Gradient Descent Algorithm in Akka Toolkit

Gradient descent is an algorithm that minimizes functions, it starts at some initial random point, and iterates until it finds the smallest error margin. This algorithm is commonly used to calculate margin error on statistical anaylisis shuch as linear regression. In this post We will implement gradient descent algorithm using akka toolkit.

Linear Regresion and Cost Function

We can use standard equation y = mx + b to model our set of points, nevertheless, the precision of our model dependens of how accurate the values m and b are, in other words, we will need to find the best m and b values. A cost function J (θ0, θ1) is a function that is used to measure how good a line fits into the data.

In order to calculate the cost function we will iterate over all (x, y) points and we will sume the square distances between each point’s y value and the candidate line’s y value (computed at mx + b).

  case class Point(x: Double, y: Double)
  case class Intercept(theta0: Double, theta1: Double, cost: Double)

  //y = mx + b
  //hθ(x)= θ0 + θ1x
  def calculateCost(intercept: Intercept, numberList: List[Point]): Intercept = {
    // Calculte error for a particular set of θ0  and θ1
    var totalCost: Double = 0.0
    for (i <- 0 to numberList.size) {
      totalCost += math.pow( (numberList{i}.y - (intercept.theta1 *  numberList{i}.x + intercept.theta0)), 2)
    }
    val result = Intercept(intercept.theta0, intercept.theta1, totalCost / numberList.size)
    return result
  }

Gradient descent Algorithm

This Algorithm is used to minimize the cost function finding the the best values (θ0, θ1) for our standard equation hθ(x)= θ0 + θ1x .

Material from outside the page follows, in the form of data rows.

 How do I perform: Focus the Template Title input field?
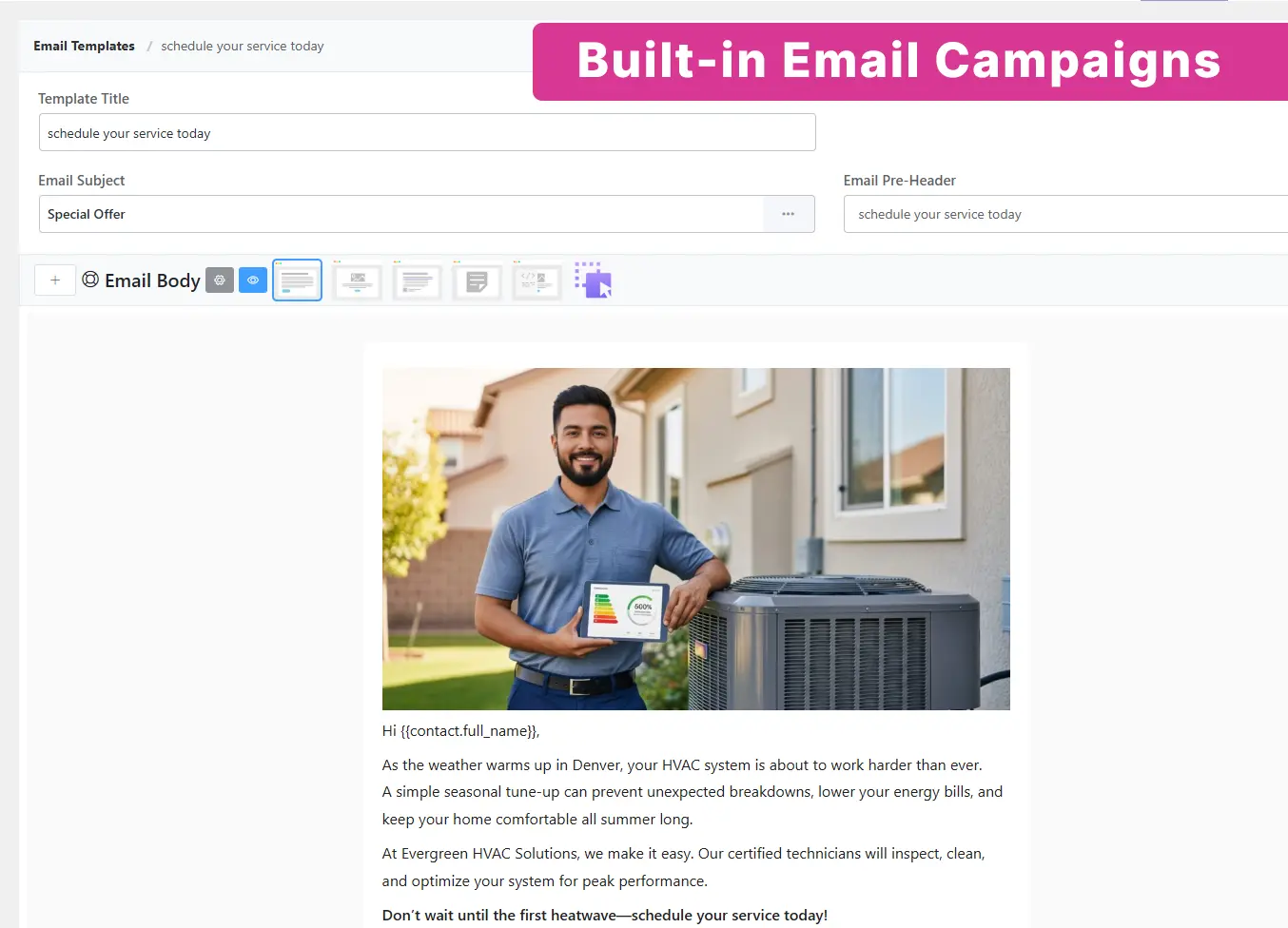coord(427,132)
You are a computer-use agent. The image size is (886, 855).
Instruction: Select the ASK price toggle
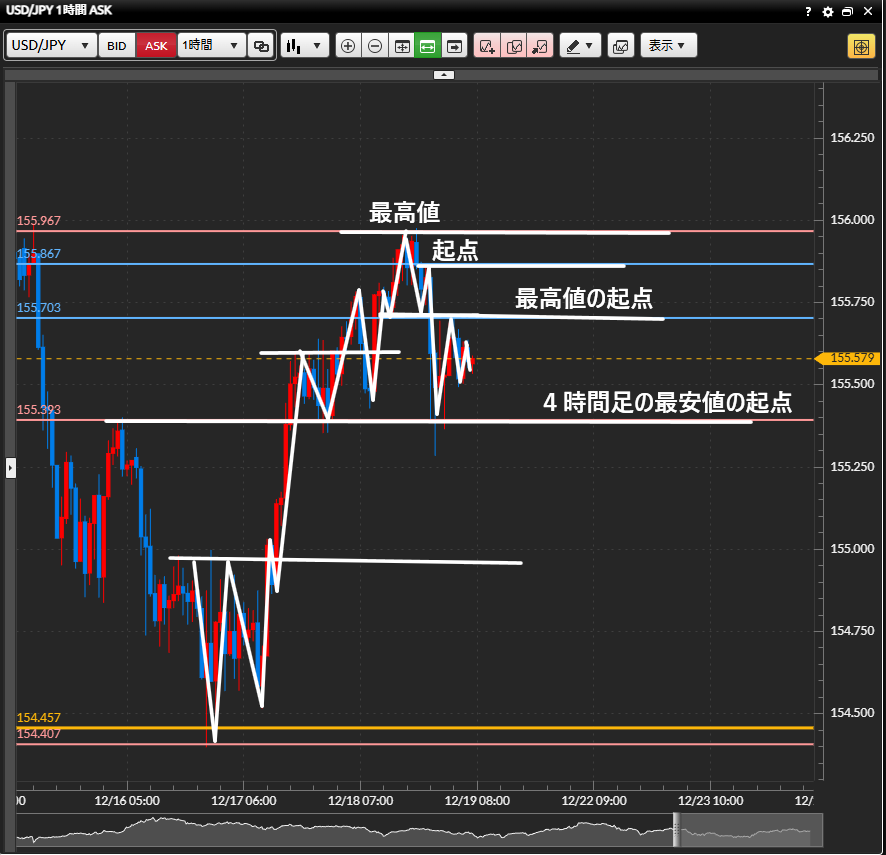pyautogui.click(x=156, y=46)
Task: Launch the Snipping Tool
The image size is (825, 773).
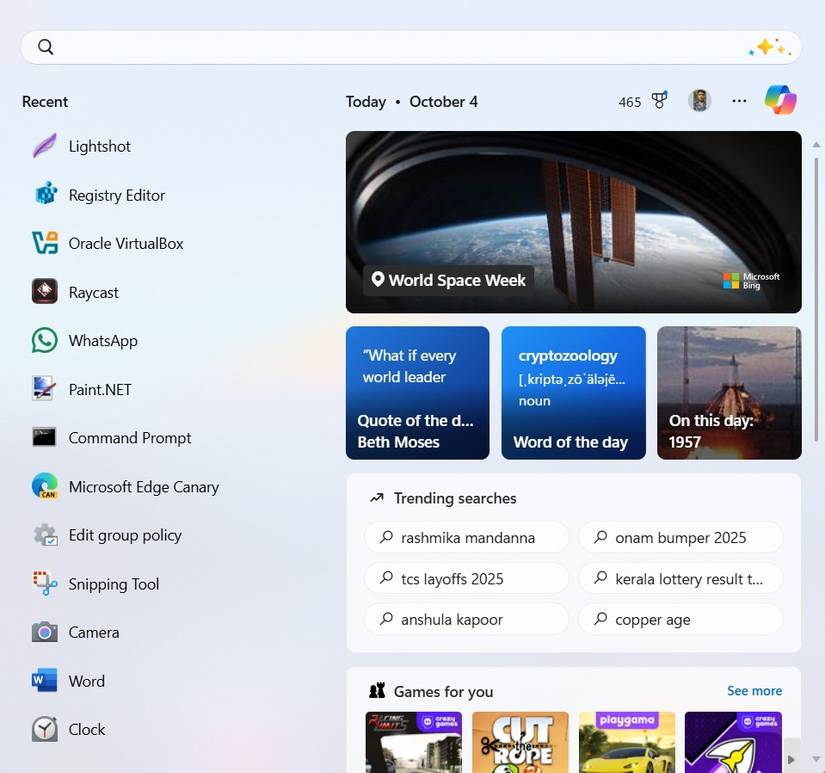Action: (113, 584)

Before start to code we will write the steps required to implement this algorithm:

  1. Select a random starting values θ0 and θ1.
  2. Take the gradient at your location.
  3. Move your location in the opposite direction of your gradient just a bit. Specifically, take your gradient and subtract some value alpha . This variable alpha is a small number that ideally should be passed by configuration so that would be easy change this value in order to adjust (tune) the algorithm.
  4. Repeat steps 2 and 3 until you’re satisfied and repeating them more doesn’t help you too much.

  def stepGradient(
    intercept: Intercept, numberList: List[Point], learningRate: Double): Intercept = {

    var theta0Gradient: Double = 0.0
    var theta1Gradient: Double = 0.0
    var x: Double = 0.0
    var y: Double = 0.0
    val N = numberList.size.toDouble

    for (i <- 0 to numberList.size) {
      x = numberList{i}.x
      y = numberList{i}.y
      //b gradient
      theta0Gradient += -(2/N) * (y - ((intercept.theta1 * x) + intercept.theta0))
      //m gradient
      theta1Gradient += -(2/N) * x * (y - ((intercept.theta1 * x) + intercept.theta0))
    }
    return Intercept(
      intercept.theta0 - (learningRate * theta0Gradient),
      intercept.theta1 - (learningRate * theta1Gradient), 0.0)
  }

  def calculateGradient(
    intercept: Intercept, numberList: List[Point],
    learningRate: Double, nrOfIterations: Int): Intercept = {

    log.info("Calculating gradient with starting values {} {}", intercept.theta0, intercept.theta1)
    var result: Intercept = intercept
    for (i <- 0 to nrOfIterations) {
      result = stepGradient(result, numberList, learningRate)
    }
    log.info("Gradient result {} {}", result.theta0, result.theta1)
    return result;
  }

Algorithm implementation using Akka toolkit

We are going to follow the steps described on my previous post akka toolkit introduction. so I won't cover basic steps such as intial setup.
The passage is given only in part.